Local testing/development deployment is done via npm. Ensure you have node and npm installed, then run:

$ NODE_ENV=development npm install
$ NODE_ENV=development npm start

Tools like ngrok are great for exposing ports on your local machine to the internet. If you haven't done this before, check out Nexmo's ngrok guide. Then put that hostname in the corresponding routes in the Nexmo application.

2. GCP Cloud Functions: Extraneous Routes

soe/ncco.js

see this file for more info

soe/watson_webhook.js

see this file for more info

3. GCP Compute Engine VM: Nginx & rTail Docker containers

Two Docker containers are on one Container-Optimized OS Virtual Machine where darcel.rocks is pointed.

The Nginx Dockerfile is stock from Docker Hub, its config is in nginx.conf.

The rTail Dockerfile is in rtail-server/Dockerfile, its config is setup in the dockerfile.

Contact Max if you need to know more or adjust that component.

4. GCP Storage Bucket: Darcie.me Landing Page

Forked from Evelyn landing page template

Getting started

  • First, ensure that node.js & npm are both installed. If not, choose your OS and installation method from this page and follow the instructions.
  • Next, use your command line to enter your project directory.
  • This template comes with a ready-to-use package file called package-sample.json. You just need to rename it to package.json, then run npm install to install all of the dependencies into your project.

You're ready to go! Run any task by typing npm run task (where "task" is the name of the task in the "scripts" object). The most useful task for rapid development is watch.

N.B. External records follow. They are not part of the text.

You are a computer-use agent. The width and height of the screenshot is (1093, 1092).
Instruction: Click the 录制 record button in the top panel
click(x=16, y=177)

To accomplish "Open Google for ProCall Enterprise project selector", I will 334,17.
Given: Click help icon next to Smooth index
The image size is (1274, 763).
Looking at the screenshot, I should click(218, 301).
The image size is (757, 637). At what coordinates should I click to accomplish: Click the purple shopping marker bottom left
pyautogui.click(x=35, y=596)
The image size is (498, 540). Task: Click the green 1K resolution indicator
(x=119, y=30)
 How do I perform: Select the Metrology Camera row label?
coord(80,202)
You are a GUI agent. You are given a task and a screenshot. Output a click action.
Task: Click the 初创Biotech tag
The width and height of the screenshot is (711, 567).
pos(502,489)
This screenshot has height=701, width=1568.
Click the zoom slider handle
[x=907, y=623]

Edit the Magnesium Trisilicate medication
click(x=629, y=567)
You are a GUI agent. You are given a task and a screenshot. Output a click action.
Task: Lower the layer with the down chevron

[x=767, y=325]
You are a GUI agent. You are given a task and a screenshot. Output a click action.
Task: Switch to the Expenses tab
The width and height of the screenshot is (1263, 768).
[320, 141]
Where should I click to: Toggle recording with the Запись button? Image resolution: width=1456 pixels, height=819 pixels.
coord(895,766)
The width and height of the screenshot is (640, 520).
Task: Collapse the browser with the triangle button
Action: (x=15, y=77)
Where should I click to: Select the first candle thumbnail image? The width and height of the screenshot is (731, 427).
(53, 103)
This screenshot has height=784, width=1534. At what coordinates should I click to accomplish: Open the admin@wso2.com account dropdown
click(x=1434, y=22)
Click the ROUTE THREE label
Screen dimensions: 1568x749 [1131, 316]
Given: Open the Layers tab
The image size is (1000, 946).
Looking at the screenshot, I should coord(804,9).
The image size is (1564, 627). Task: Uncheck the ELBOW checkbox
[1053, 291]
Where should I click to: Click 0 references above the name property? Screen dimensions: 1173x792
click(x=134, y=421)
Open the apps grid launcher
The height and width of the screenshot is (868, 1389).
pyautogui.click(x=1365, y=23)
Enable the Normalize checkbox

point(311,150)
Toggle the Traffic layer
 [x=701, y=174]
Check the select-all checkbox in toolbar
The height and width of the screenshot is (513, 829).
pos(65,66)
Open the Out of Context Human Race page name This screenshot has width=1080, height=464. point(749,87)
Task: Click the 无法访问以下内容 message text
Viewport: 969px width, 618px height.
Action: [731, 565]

It will start a new server, open up a browser and watch for any SCSS or JS changes in the src directory; once it compiles those changes, the browser will automatically inject the changed file(s)!

Deploying for Darcie.me

Once the updated files have been built locally, you can drag and drop evelyn/index.html and evelyn/dist/ into the GCP Storage Bucket for the project

5. IBM Watson Dialog

Two Watson Assistants are on the Holberton School account, the main one being here

If forking and creating your own you can sign up at https://www.ibm.com/cloud/watson-assistant/

6. Algolia Index (Temporary COVID-19 Database)

We currently push JSON data gathered from APIs and web scraping San Francisco services still operating during COVID directly to an Algolia index for the project.

If you'd like to help, contact Max.

If forking and creating your own you can sign up at https://www.algolia.com/users/sign_up

Wishlist:

  • API for pulling from the database of call history (Firestore)
  • Visual Frontend Admin Dashboard (GCP Monitoring & call history metrics)

Running the App

Connecting Necessary Components

Depending on what part you're testing/changing/developing, you may or may not need to connect everything - pick and choose from the setup instructions in the preceding numbered sections.

Call it

Call the phone number you linked to your Nexmo app. There may be a slight delay the first time you call, but keep talking and if it's setup correctly you'll be watching your spoken words appear on the screen.

Alternate Languages

If you aren't going to be working in the en-US language then you can change the language to any of the other supported languages listed in the Google Speech to Text API documentation.